Ora al di là degli accadimenti e delle differenti versioni dei fatti, siamo qui a chiederci:
Ma in questo contesto, cosi “liquido”, il futuro della Settesoli non rischia forse di essere lastricato dai tanti dott. Varvaro che intelligentemente e in buona fede si impegnano a far crescere l’azienda Settesoli?.
Dov’è il” collo di bottiglia”,il nodo cruciale su cui rischiamo di fare la fine della rana cosi come raccontata da Fedro?
C’e un tempo per ogni cosa e in questo mondo globalizzato “todo cambia “recita una poesia cilena
Il modello societario cooperativo non appare sufficientemente adeguato a fronteggiare le sfide dei nuovi mercati. Il nodo è tutto qui, presto detto:
Dobbiamo avere il coraggio di separare “l’uva” dal “vino”, avere la consapevolezza di lasciare l’identità mutualistica della cooperativa alle soli fasi che riguardano il conferimento e la trasformazione ,mentre bisogna organizzare un modello flessibile societario per tutto il processo relativo all’imbottigliamento e relativa commercializzazione. Affinché ciò possa realizzarsi bisogna che la cantina si” apra” e con essa la mente dei tanti piccoli viticultori soci
La nostra base sociale è costituita da viticultori proprietari di piccoli aree vitate a cui non possiamo chiedere di continuare a stingere la cinghia per investire sulla bottiglia, in particolare quest’anno quando a pochi giorni dalla vendemmia, si sono visti decurtare la produzione del 30-40%. La rabbia è una cattiva consigliera.
Il sistema di conferimento “obbliga “ i soci a produrre un uva di qualità entro parametri ben precisi e ciò richiede un impegno non indifferente.

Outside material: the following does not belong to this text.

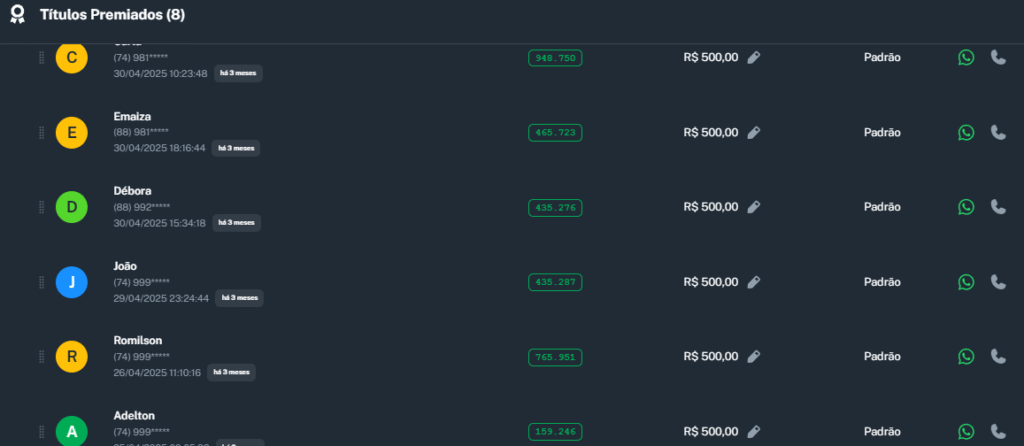Click the phone icon for Emaiza
The height and width of the screenshot is (446, 1024).
pos(998,132)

Ascoltano o vedono passar sotto i loro occhi cifre per milioni di bottiglie ma…. come dice il poeta “la gloria non veggo”

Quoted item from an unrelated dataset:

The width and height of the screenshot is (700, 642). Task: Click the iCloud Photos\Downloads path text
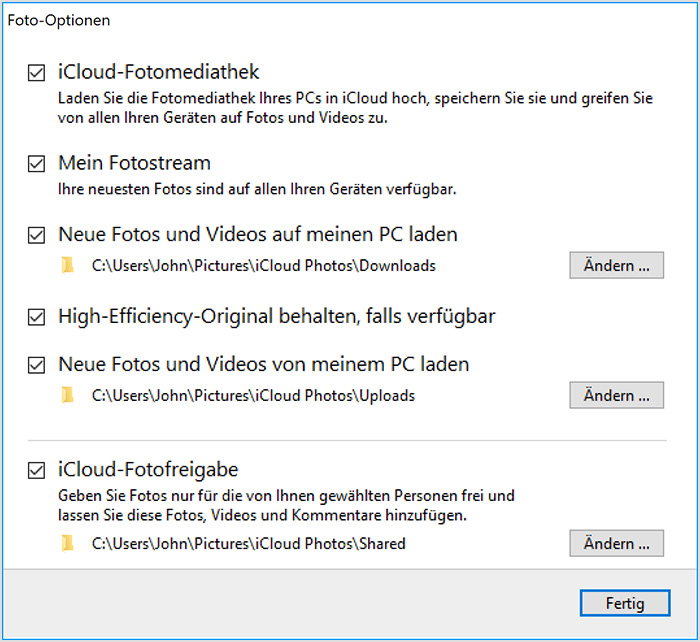[x=263, y=266]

Il modello misto cooperazione –società è stato realizzato da molte aziende vitivinicole con indiscusso successo, vedi Mezzacorona . Il presidente Planeta l’aveva proposto venti anni fa ,ma pregiudizi e preconcetti di varie estrazioni la fecero spegnere miseramente. Abbiamo perso una buona occasione . Siamo ancora in tempo a riproporla?